A livello tattico contro i forlivesi, la scelta di Mimmo Di Carlo di adottare ancora il 4-3-1-2 si è rivelata vincente. Per la seconda partita consecutiva, i rossoblù hanno infatti ottenuto i tre punti, dimostrando che l'assetto tattico in questione, favorisce la costruzione di azioni dirette, veloci e incisive e soprattutto con gente come Murru, Saber e Di Massimo al top, senza dimenticare i vari Signorini, La Mantia e Krapikas, questa compagine può risalire la classifica senza particolari patemi. Un ulteriore segnale positivo è arrivato dalla fase offensiva. La squadra di Di Carlo non segnava almeno due gol in una singola partita da quasi tre mesi. L'ultima volta era accaduto il 2 novembre 2025, nel pirotecnico 3-3 contro la Ternana.
Infine, un altro dato che conforta l'ambiente: la solidità difensiva. La porta difesa da Krapikas è imbattuta da ben tre partite consecutive, per un totale di 321 minuti esatti. Questi numeri evidenziano una ritrovata compattezza e un equilibrio che lasciano ben sperare per il prosieguo del campionato. Ma c’è da sottolineare che il portiere lituano tra i pali è stato decisivo contro Sambenedettese, Perugia e in diverse circostanze anche domenica contro il Forlì, specie su Coveri e Franzolini. Proprio lui che, di clean sheet ne sa qualcosa, visto che l’anno scorso a Messina furono addirittura sette. Tanta roba, per un portiere che con la C, per qualità tecniche e personalità ci azzecca veramente poco. E allora, che dire? Il Gubbio se lo tiene stretto, consapevole che da qui alla fine ci sarà da battagliare fino all'ultimo secondo, ma sciuramente più tranquillo, perché uno come Titas, è sempre meglio avercelo in squadra, che dall’altra parte.

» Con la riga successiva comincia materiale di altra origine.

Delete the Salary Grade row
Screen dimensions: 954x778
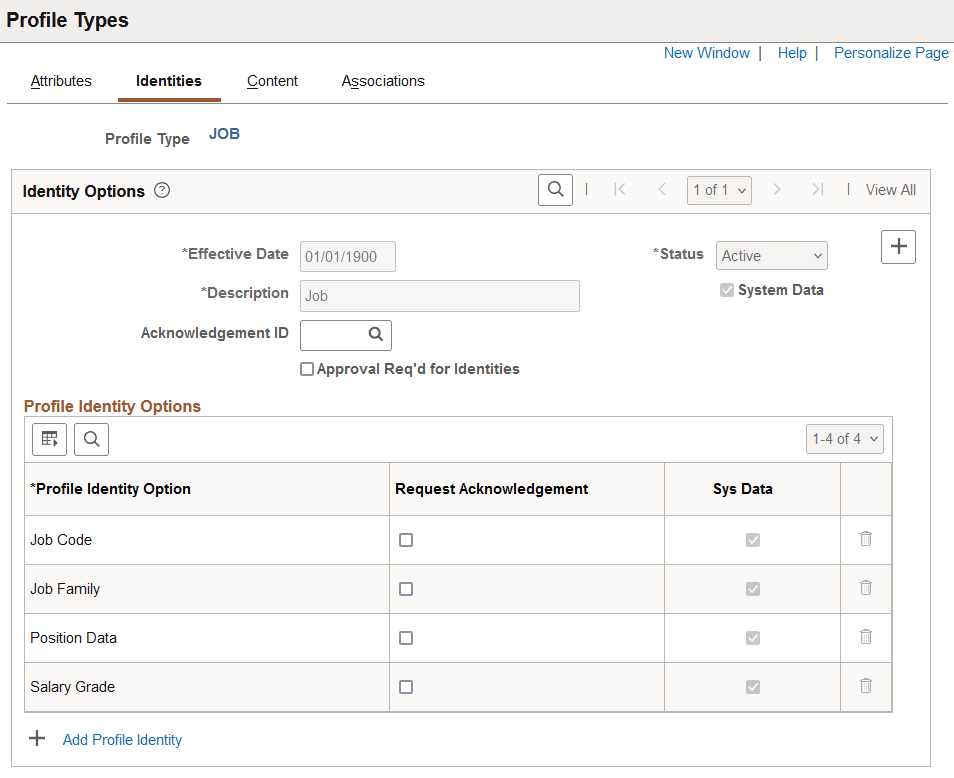[866, 686]
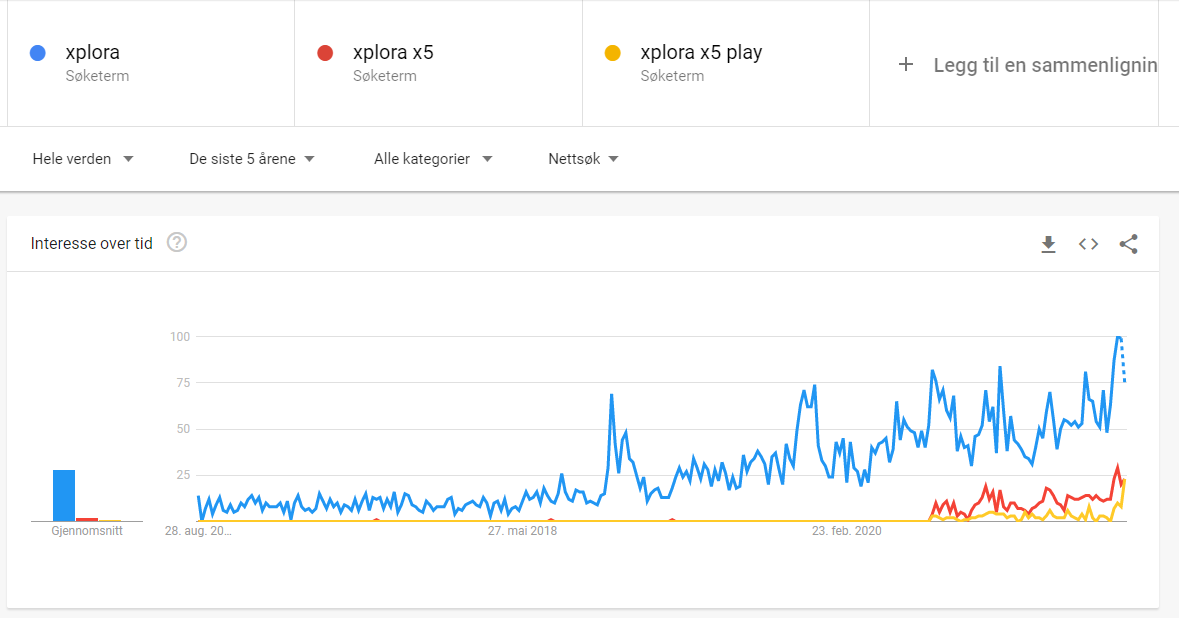The width and height of the screenshot is (1179, 618).
Task: Click the 23. feb. 2020 axis label
Action: point(847,531)
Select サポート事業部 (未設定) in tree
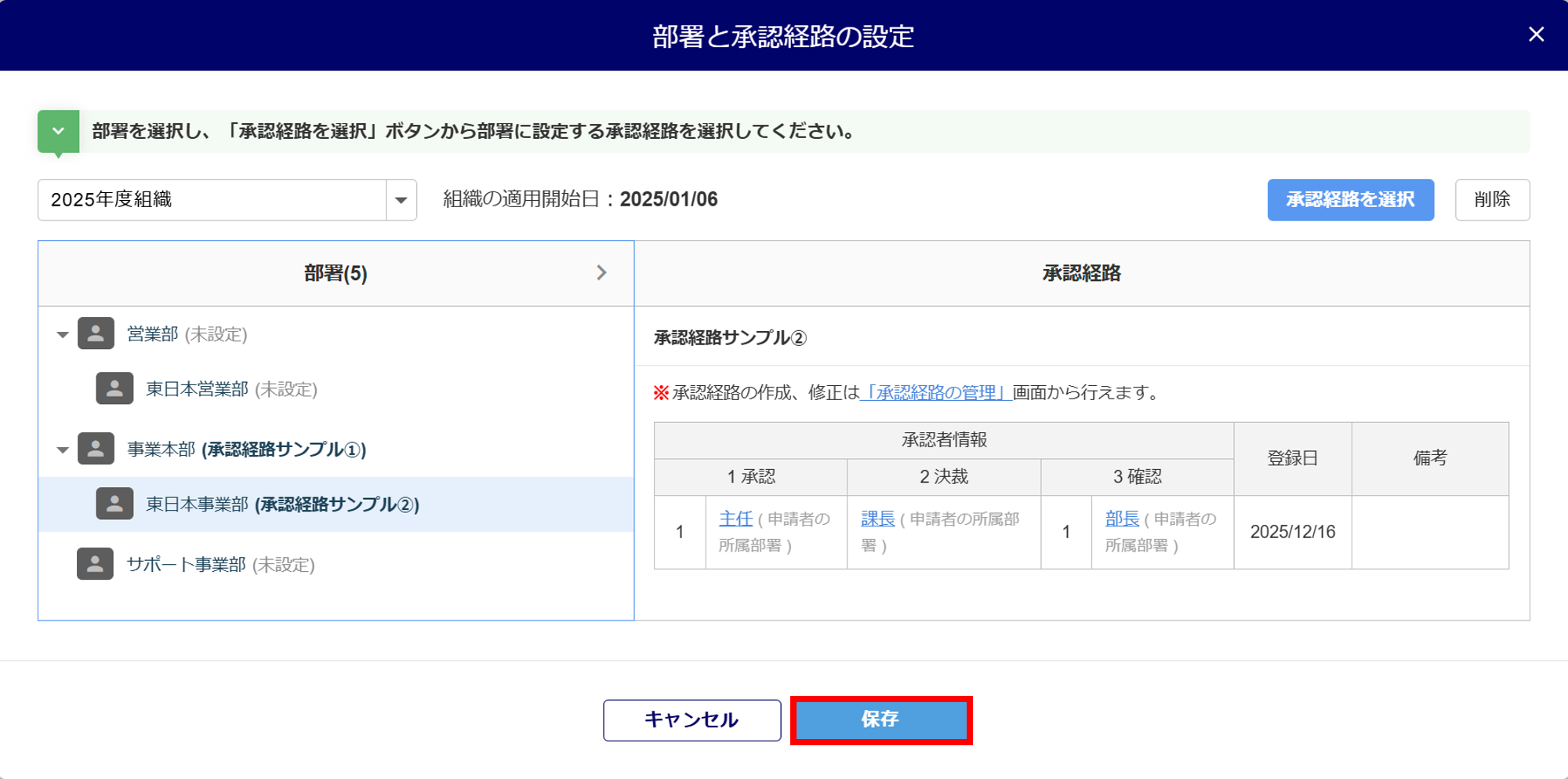 (x=220, y=565)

Titas Krapikas è un portiere classe 1999, cresciuto nella squadra lituana del Be 1 Nfa Jugend. La sua prima esperienza in Italia avviene nel 2015/2016 per giocare nelle giovanili della Sampdoria, dove arriva fino alla Primavera. Dopo i blucerchiati, l'esperienza nel campionato cadetto allo Spezia (2019/2020) dove si mette in evidenza disputando otto partite. Nella stagione successiva, l'estremo difensore lituano viene impiegato dall'allenatore degli spezzini Vincenzo Italiano, nelle gare di Coppa Italia contro Cittadella, Bologna, Roma e Napoli. Nel 2021 arriva l'esperienza in Umbria con la Ternana (serie B), che si rivela però poco fortunata, per il poco spazio che riesce a trovare. Krapikas si svincola e passa all'Audace Cerignola in C dove riesce finalmente a mettere in mostra tutte le sue qualità. Quindi l'ultima esperienza sempre nel girone C della serie C, proprio la scorsa stagione tra le fila del Messina. Krapikas è un portiere di grande personalità e dalle caratteristiche tecniche notevoli, che può vantare anche presenze in Under 21 lituana. Forte tra i pali, coraggioso nelle uscite e abile a rilanciare con i piedi. L'anno scorso a Messina ha parato tre rigori e fatto registrare sette clean sheet, nonostante le grandi difficoltà della squadra siciliana, poi retrocessa al playout.